Side note, you can remove the "Dear" here. ;) 

> The test script was used to generate some common fileIO,netIO events.

Please provide a complete code repository if possible. So that we can at least have a baseline for reproduction. 

> On all servers, the monitoring strategy I set up when I start lttng is the same,
> monitoring all fileIO, netIO and some related system calls.
> The following table records the amount of events generated by the test script
> per minute, and one babeltrace record represents one event.

For some reason the image does not load here. Please provide a text based alternative for this figure. 

> The unit of the number is every ten thousand events per minute. And the number
> were read out after parsing by babeltrace.
> In addition, the server1 is 1core4G, server2 is 2core8G, server3 is 4core16G,
> server4 and server5 are 8core16G.

> It can be seen that the average amount of data generated per minute on all
> servers is roughly the same.However, the CPU usage of the lttng-consumerd
> process behave differently on server4 and server5, as I mentioned in my last
> email.

> In addition, the usage of cpu is recorded using the "top" command.

> My test concluded that, while the same number of events collected,
> lttng-consumerd process need to consume more cpu on the 8-core server.

> I want to know why is this and what else information do you need?

Well we also want to know why! You will understand that albeit we develop lttng we do not always have a quick and easy answer to all problems. Performance related problem are always tricky. 
And we also have to keep in mind that we do not necessarily optimize for low-cpu usage on the lttng-consumerd side. 

We have to take a look at what "work" scale with the number of CPU on the lttng-consumerd side. One such thing is the live timer which is fired on an interval (default is 1s (1000000us)). 

You could test this hypothesis by streaming the trace instead of using the live feature. 

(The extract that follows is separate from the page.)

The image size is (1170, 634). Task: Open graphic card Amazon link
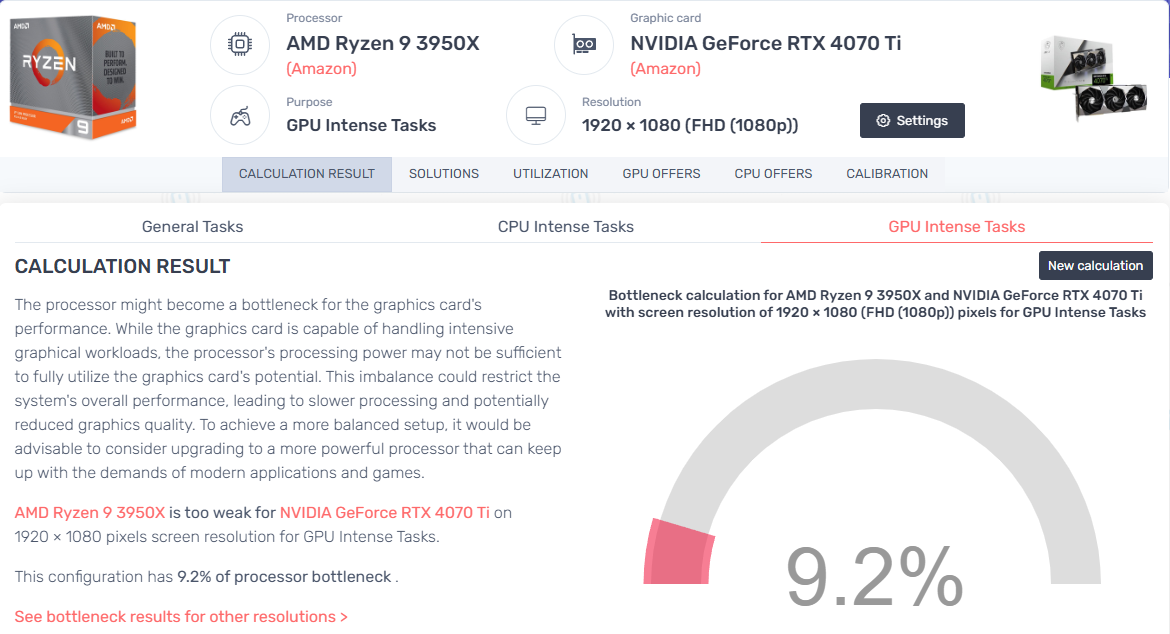click(x=666, y=69)
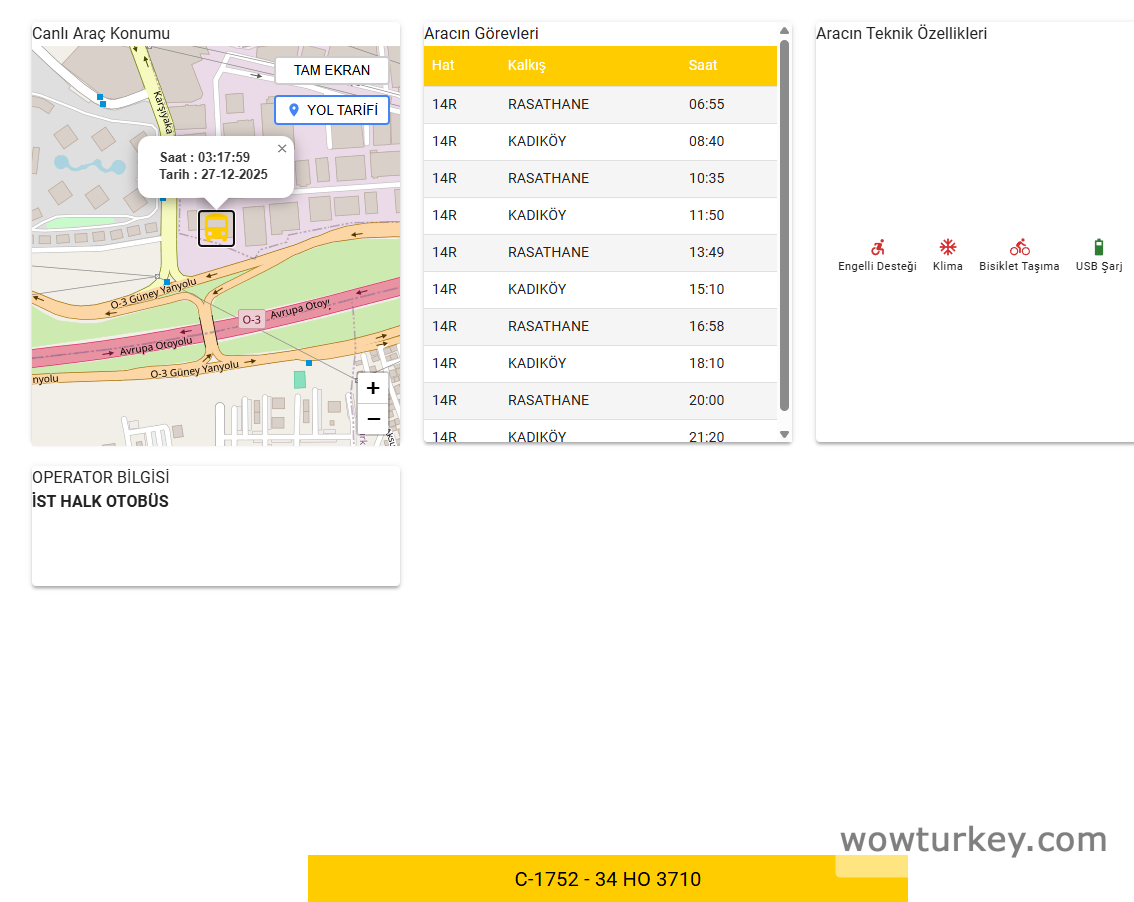Image resolution: width=1134 pixels, height=902 pixels.
Task: Select the yellow bus marker on the map
Action: (216, 228)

lttng create --set-url .... 

Cheers 

> Looking forward to your reply.
> thanks,
> yuhua.
> > -----原始邮件-----
> > 发件人: "Jonathan Rajotte-Julien" < jonathan.rajotte-julien@efficios.com >
> > 发送时间: [ callto:2020-11-27 22 | 2020-11-27 22 ] :05:48 (星期五)
> > 收件人: "熊毓华" < xiongyuhua@zju.edu.cn >
> > 抄送: lttng-dev@lists.lttng.org
>> 主题: Re: [lttng-dev] Some confusion about cpu usage of the lttng-consumerd
> > process

> > Hi,

> > On Fri, Nov 27 , 2020 at 02:39:28PM +0800, 熊毓华 via lttng-dev wrote:
> > > Hi,dear.

>> > I have been using lttng to monitor my server these days,but I found something
> > > interesting.

> > > The cpu usage of lttng varies with the number of cpu cores of the server.

> > Which is a bit expected since more CPU means more "data" source from the point
> > of view of lttng hence more "work" overall.


>> > On the server, I create a tracing session in live mode, using "lttng create
> > > my-session --live".

>> > Then,I Start the babeltrace2 and configure it to connect to the relay
> > > daemon,using "--input-format=lttng-live" mode.

> > > I used 5 cloud servers,1core4G 2core8G 4core16G 8core16G 8core16G.

> > > And,the same test script was executed above to provide the same workload.

> > We would need the test script to have some context here of the workload.


> > > As we all know,lttng has 5 processes,

> > > 1.lttng-runas --daemonize

>> > 2.lttng-runas -k --consumerd-cmd-sock /var/run/lttng/kconsumerd/command
> > > --consumerd-err-sock /var/run/lttng/kconsumerd/error --group tracing

> > Based on this you are performing kernel tracing.


> > > 3.lttng-sessiond --daemonize

> > > 4.lttng-relayd -L tcp://localhost:5344

>> > 5.lttng-consumerd -k --consumerd-cmd-sock /var/run/lttng/kconsumerd/command
> > > --consumerd-err-sock /var/run/lttng/kconsumerd/error --group tracing


>> > The CPU usage of the first four processes is below 2% on the 5 servers,but the
> > > lttng-consumerd process is different.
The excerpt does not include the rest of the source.